Melibee: When you think of the people who are serving in Kibera now, the American students, or international students that are going to the University of North Carolina (partners in Carolina for Kibera), what lessons do you observe about re-entry? What do they teach you, touching back to their lives and the program’s life? What are you reminded of?

RB: The biggest lessons we learned tactically was that we just don’t have the capacity to handle large numbers of volunteers – it’s not good for them, it’s not good for the organization, so we do very small numbers. It’s not written commitment but it’s an expressed, verbal commitment that they will continue to volunteer with the organization for at least a year afterwards. Many of them volunteer ten years afterwards and so that’s a way that we kind of keep them engaged. We work with them beforehand to really structure exactly what it is that they’re going to be doing and why and make sure that’s clear to them as well as the team on the ground, and those are all the lessons that I learned over the course of the decade. The other piece on that is just a piece of advice for students I think, which is, there’s no shortage of things to care about so find one and commit yourself to it, and when you’re studying abroad there are multiple different ways of doing it. You can try and go to every continent, go to many continents as you want but if you really want to make an impact in the places you go, and if you don’t then that’s fine, but make it a deliberate decision, but if you want to make an impact in a place you have to commit over a long period of time; that means going back, that means, you know, passing on the spring break to Mexico to go back and keep those relationships fresh and healthy.

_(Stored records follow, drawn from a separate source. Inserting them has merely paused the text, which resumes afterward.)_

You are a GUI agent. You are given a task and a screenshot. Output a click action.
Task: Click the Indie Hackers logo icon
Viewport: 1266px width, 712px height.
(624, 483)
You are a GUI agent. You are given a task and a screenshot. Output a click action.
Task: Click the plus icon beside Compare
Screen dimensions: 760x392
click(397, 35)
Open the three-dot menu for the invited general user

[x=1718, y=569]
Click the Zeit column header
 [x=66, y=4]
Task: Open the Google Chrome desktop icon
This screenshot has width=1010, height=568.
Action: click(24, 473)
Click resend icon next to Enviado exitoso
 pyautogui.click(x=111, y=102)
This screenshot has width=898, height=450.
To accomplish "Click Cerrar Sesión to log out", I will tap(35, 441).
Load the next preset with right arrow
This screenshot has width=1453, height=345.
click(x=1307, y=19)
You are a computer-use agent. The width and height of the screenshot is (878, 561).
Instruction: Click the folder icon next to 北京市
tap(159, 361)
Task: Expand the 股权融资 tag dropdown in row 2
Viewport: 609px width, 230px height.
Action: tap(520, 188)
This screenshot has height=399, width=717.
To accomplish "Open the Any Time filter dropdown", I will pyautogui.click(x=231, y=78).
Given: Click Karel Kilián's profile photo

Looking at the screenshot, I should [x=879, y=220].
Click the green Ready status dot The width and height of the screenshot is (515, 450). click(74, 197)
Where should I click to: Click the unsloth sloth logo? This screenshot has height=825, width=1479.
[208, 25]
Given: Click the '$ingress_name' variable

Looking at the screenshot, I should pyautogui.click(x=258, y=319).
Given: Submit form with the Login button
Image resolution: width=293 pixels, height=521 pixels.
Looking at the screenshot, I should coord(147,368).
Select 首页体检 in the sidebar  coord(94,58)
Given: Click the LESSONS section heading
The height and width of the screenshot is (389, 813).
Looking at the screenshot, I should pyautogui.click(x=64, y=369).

Rye Barcott will be speaking at NAFSA on Thursday, May 30th. I’d recommend that you grab his book ahead of time and read more of his wisdom prior to hearing him present live. His incredible story of how Carolina in Kibera was founded will move you to tears. It is particularly jarring in that is happened WHILE Rye was serving in the Marines. Now that’s service – redefined.

(Heading to the NAFSA conference? Join us on May 10th for this exclusive session on conference tips!)

2 comments

  1. latonyawt says:

    Before you travel how much studying do you do on that place? Are you ever afraid you just cant adapt to the new culture?

    • I can’t speak for Rye, but I can say that I read up as much as time permits before I travel. I usually connect through my own network with locals prior to departure whenever possible. Do I worry I won’t adapt – not at all. I see it all as part of the great experience of traveling – every moment is a learning and reflective experience. 🙂 Thanks again for writing!